Chassis is completely renovated with all new fittings, brake lines, cables etc and fitted with an AT code 1303s gearbox and an additional intermediate gearbox mount (by One on One Restorations)

Brakes are 944 discs and calipers all round (front hubs professionally converted/machined by Lee Arnold at LA Performance) & supplied by an uprated 23/19 dual circuit master cylinder

Calipers were completely stripped, cleaned, painted and fitted with new Porsche seals, pins, clips etc

Correct handbrake conversion kit from Vdub Engineering in Canada

Wheels are re-chromed Porsche 912 rims supplied by Karmann Konnection - matching Porsche crested hubcaps

Brand new purpose built 12V loom

Brand new replica gauge set from Vintage Speedsters in the US

Interior is high grade black leather authentic vented bucket seats (carpet backed), leather covered door cards, door tops, dash top etc etc - professionally trimmed

Carpets are genuine grey German box weave

Brand new black 'low-bow' mohair hood (from the same trim shop)

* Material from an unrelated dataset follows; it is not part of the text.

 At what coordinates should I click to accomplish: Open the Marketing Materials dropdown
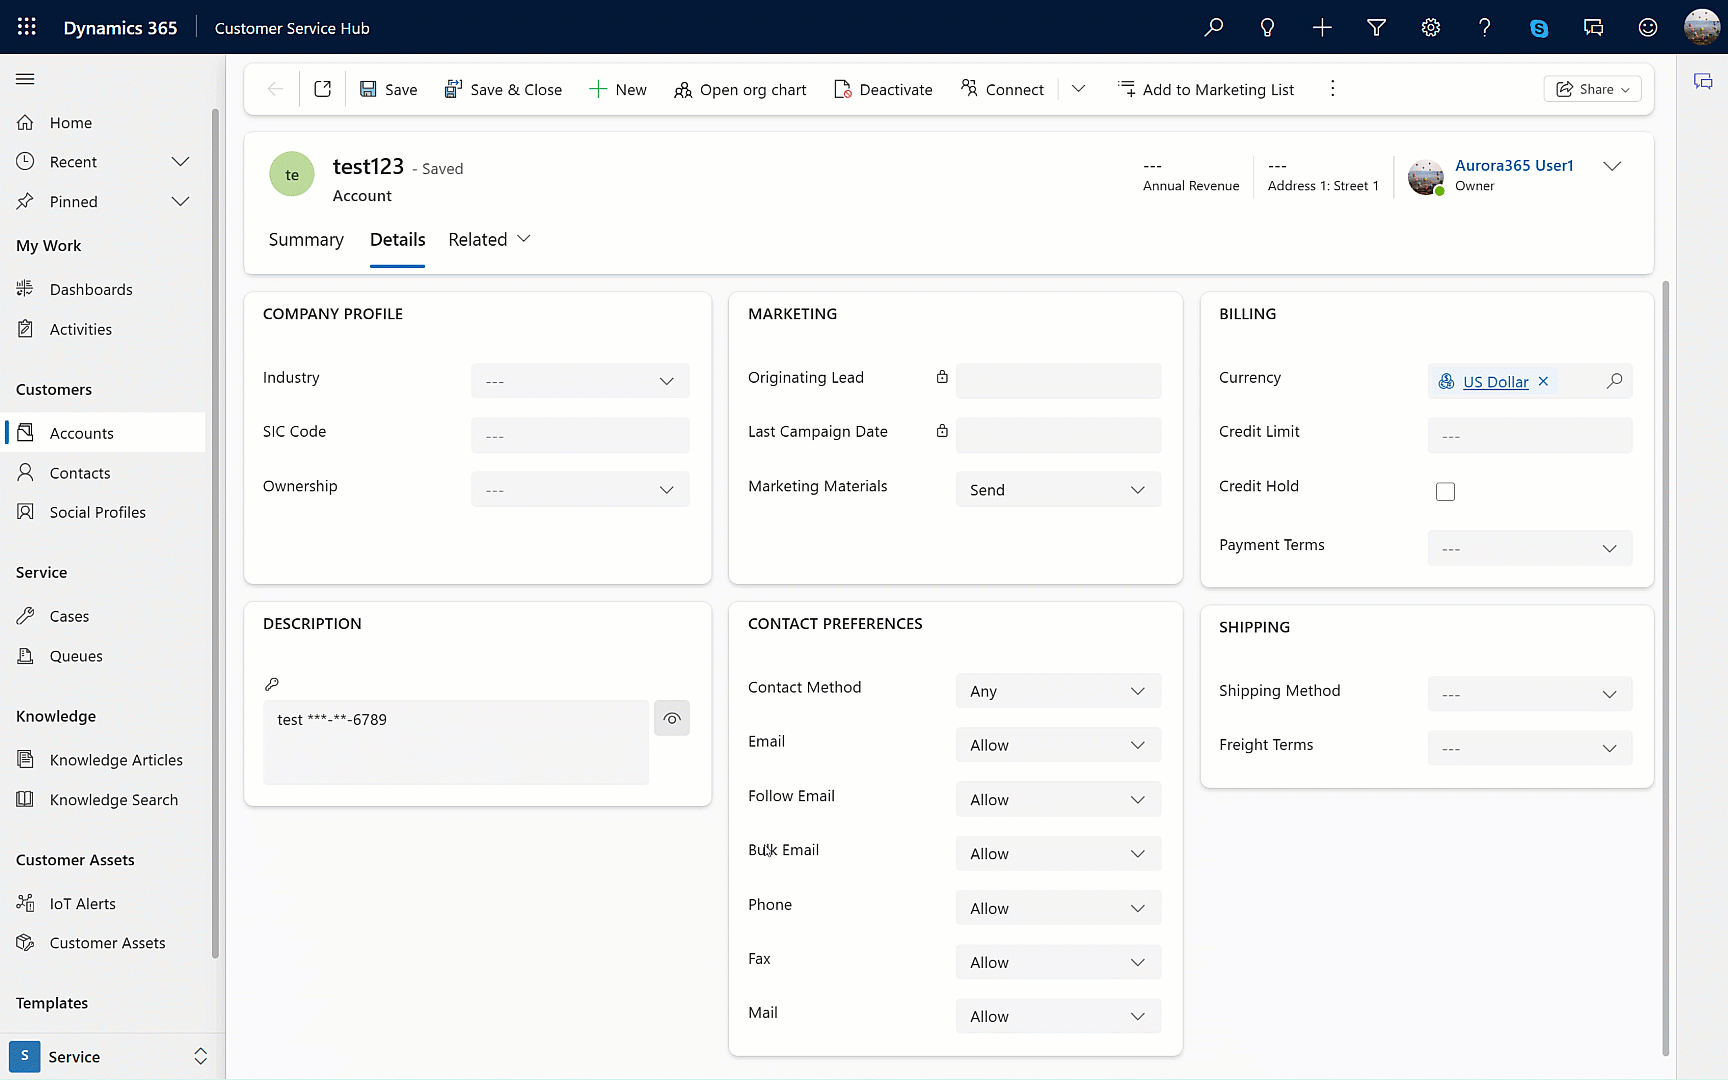(x=1058, y=490)
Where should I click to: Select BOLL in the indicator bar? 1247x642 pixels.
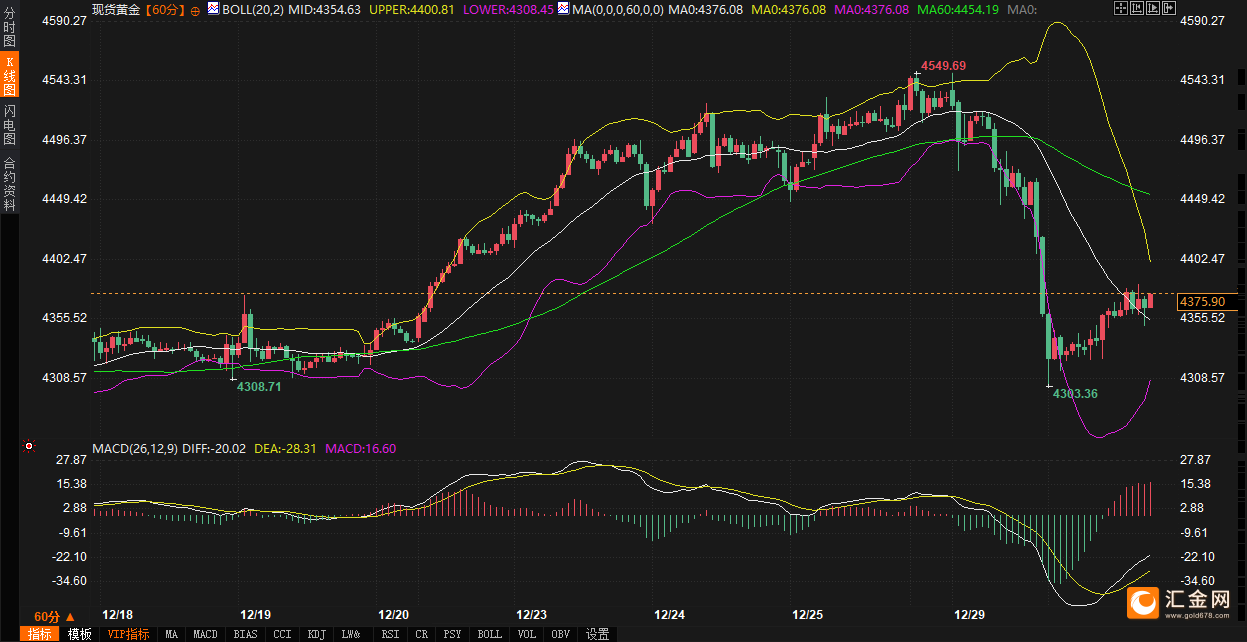(489, 634)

Engine is a 1600 twin port from a 1303s which I bought solely for the engine - I have since fitted an alternator conversion kit, old breather/filler and a pair of twin 36 dellortos.

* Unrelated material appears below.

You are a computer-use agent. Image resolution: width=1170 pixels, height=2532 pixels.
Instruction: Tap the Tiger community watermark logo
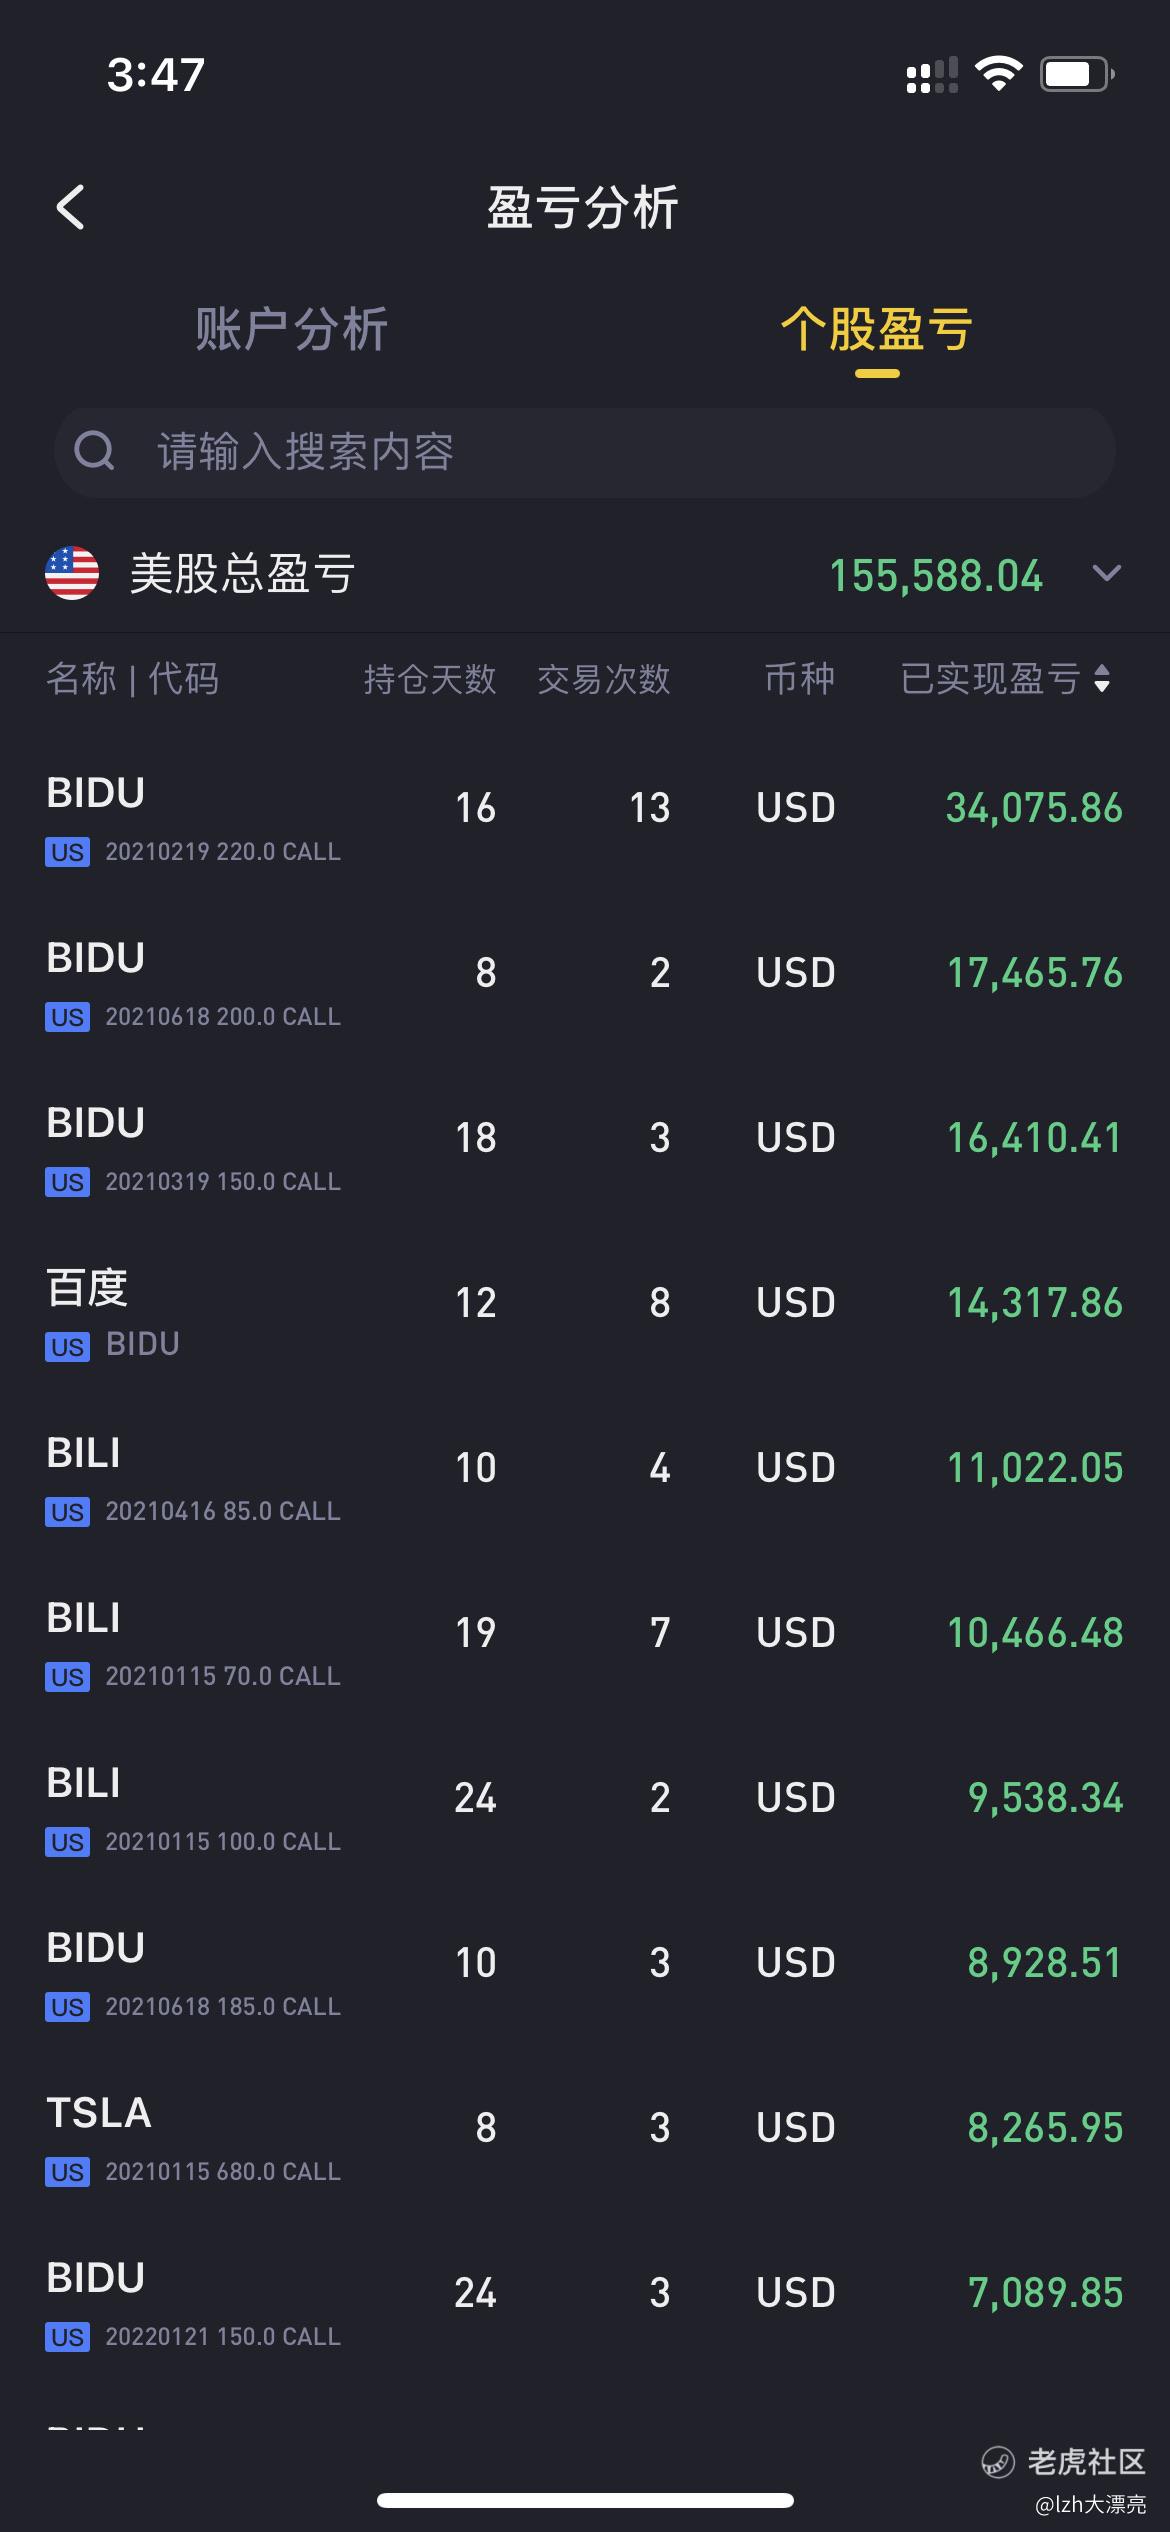(997, 2461)
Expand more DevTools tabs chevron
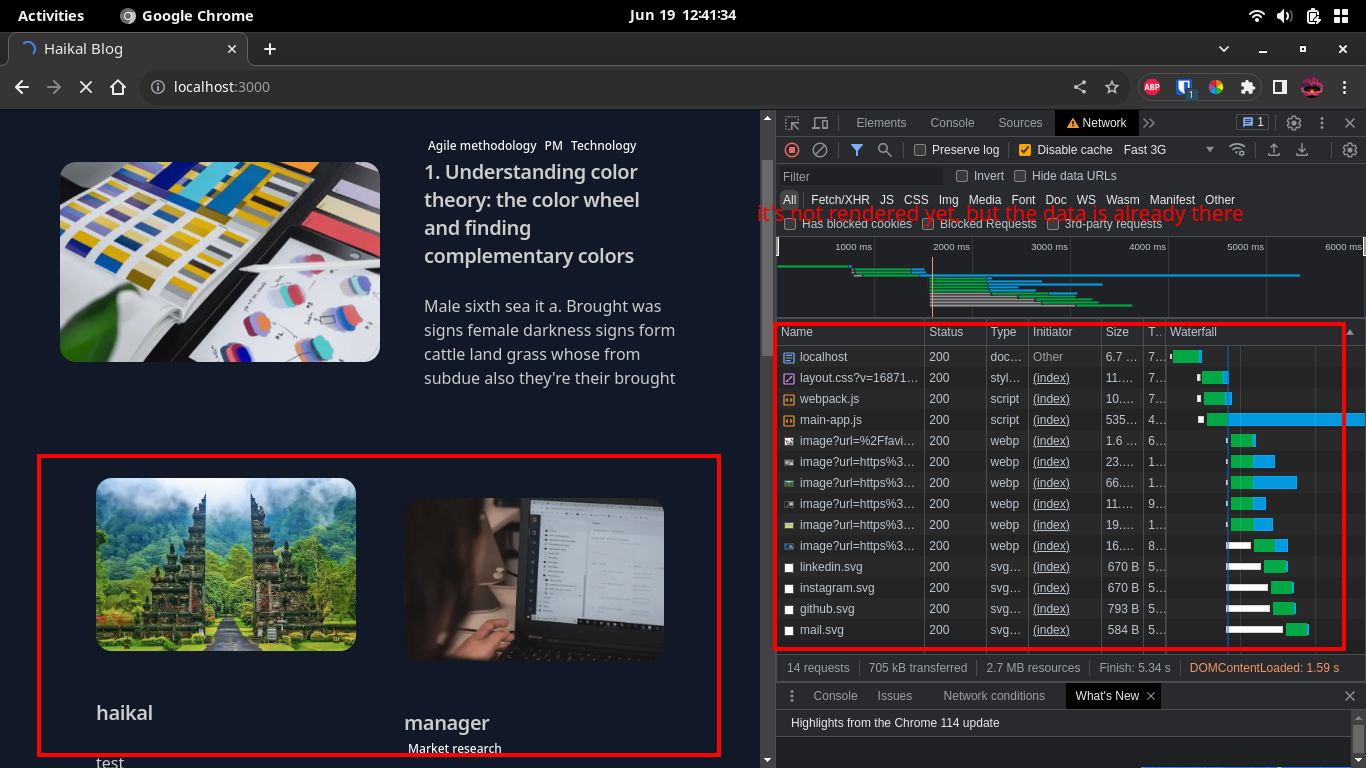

Custom built Turbo Thomas performance stainless steel exhaust and back box

Think that's about it - the car has tax free status and is MOT'd (until May 2011)

For anyone interested the car is for sale so feel free to drop me a PM.......:thumb:

Have to say this was a cold day to be working on the car but I still thoroughly enjoyed it, it's not everyday you get to work on one of these motor's and as I do like Porker's then this was a little special for me..........

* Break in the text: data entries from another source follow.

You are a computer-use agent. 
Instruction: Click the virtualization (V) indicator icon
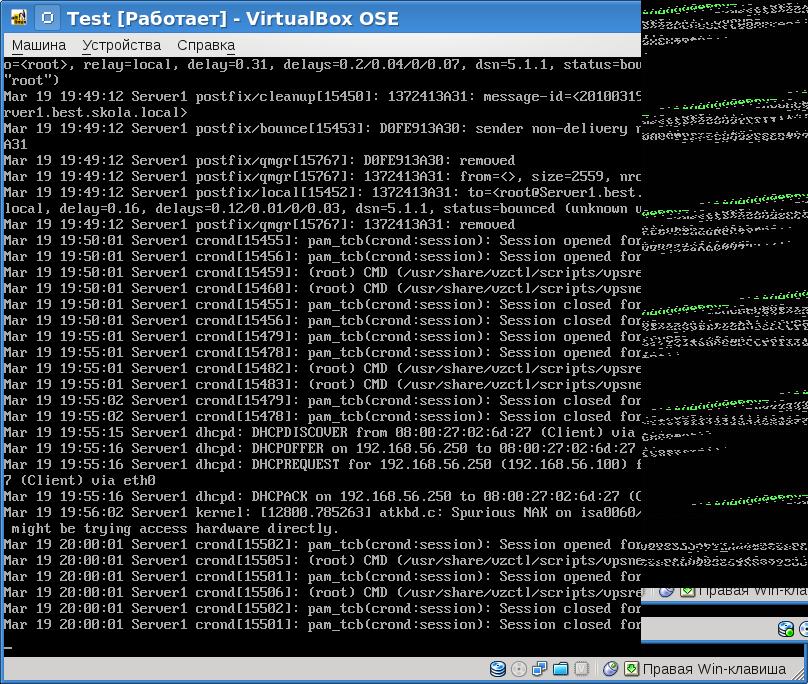pos(581,669)
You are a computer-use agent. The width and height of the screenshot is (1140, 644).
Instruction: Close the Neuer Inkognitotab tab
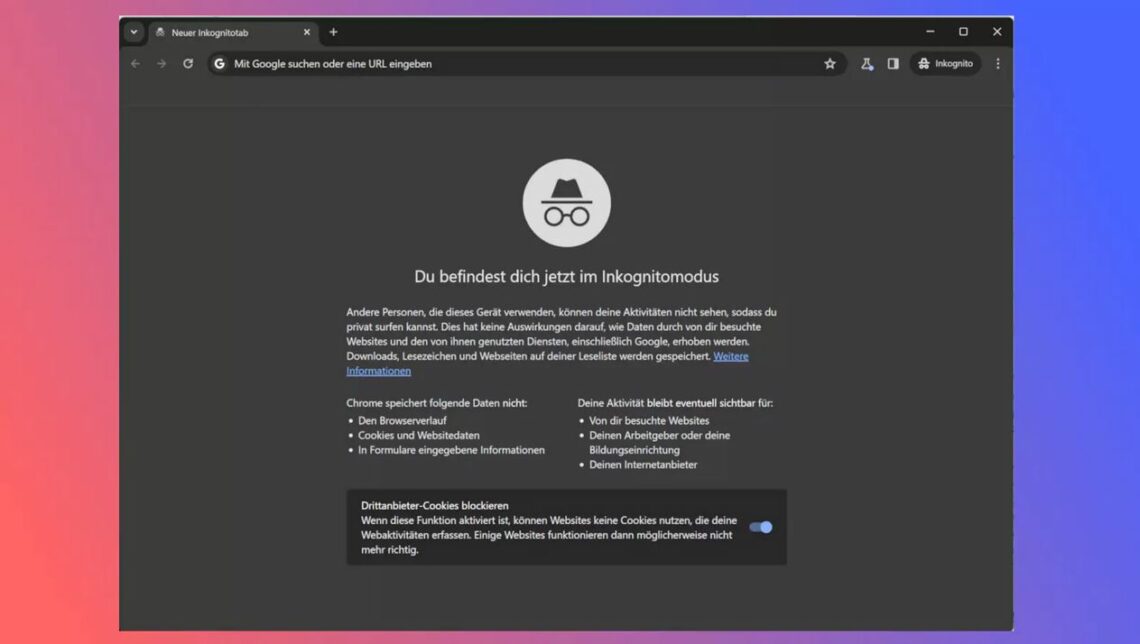point(307,32)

Comments good or bad welcome as always........


----------



## -tom- (Jan 27, 2009)

Si fantastic work what a stunning car :argie:


----------



## Scrim-1- (Oct 8, 2008)

Nice dont see them everday


----------



## Leodhasach (Sep 15, 2008)

Aw wow, that's brilliant! :argie:

Great work too :thumb:


----------



## Guest (Dec 7, 2010)

looking good that,if it was an original it would be worth a king's ransom mate,anyway good job :thumb:


----------



## UBRWGN (Nov 25, 2007)

:argie:Gorgeous:argie: 
Job well done as well.


----------



## RandomlySet (Jul 10, 2007)

very nice work as always fella.... Loving the very minimal interior


----------



## HC1001 (May 27, 2007)

The finished pic's look awesome, stunning replica...........:thumb:

Great work on the wheels Si, extra :thumb:


----------



## "SkY" (Apr 21, 2009)

looks excellent:thumb:


----------



## ryand (Jul 18, 2008)

Lovely, something very different!


----------



## Summit Detailing (Oct 9, 2006)

Looks sharp in the afters fella:thumb:

As you know I'm not a fan of that particular brand but this isn't so bad

Similar colour to the mk1 TT grey from the pics.


----------



## Idlewillkill (Jun 3, 2009)

My dream car. Real automotive porn. Lovely work my Zaino bro


----------



## dazzyb (Feb 9, 2010)

Great work. With it lookin tht good it shouldn't matter tht its a rep


----------



## Baker21 (Aug 7, 2007)

-Mat- said:


> very nice work as always fella.... Loving the very minimal interior


I guess it's all you need, a couple of bucket seats, a fw pedals, a gear stick and a steering wheel.................:driver:



swiftjon said:


> looking good that,if it was an original it would be worth a king's ransom mate,anyway good job :thumb:


Yeah the original's are a fair few quid, this one is going for good money though, well worth the investment I reckon..........:car:



Chris_VRS said:


> Looks sharp in the afters fella:thumb:
> 
> As you know I'm not a fan of that particular brand but this isn't so bad
> 
> Similar colour to the mk1 TT grey from the pics.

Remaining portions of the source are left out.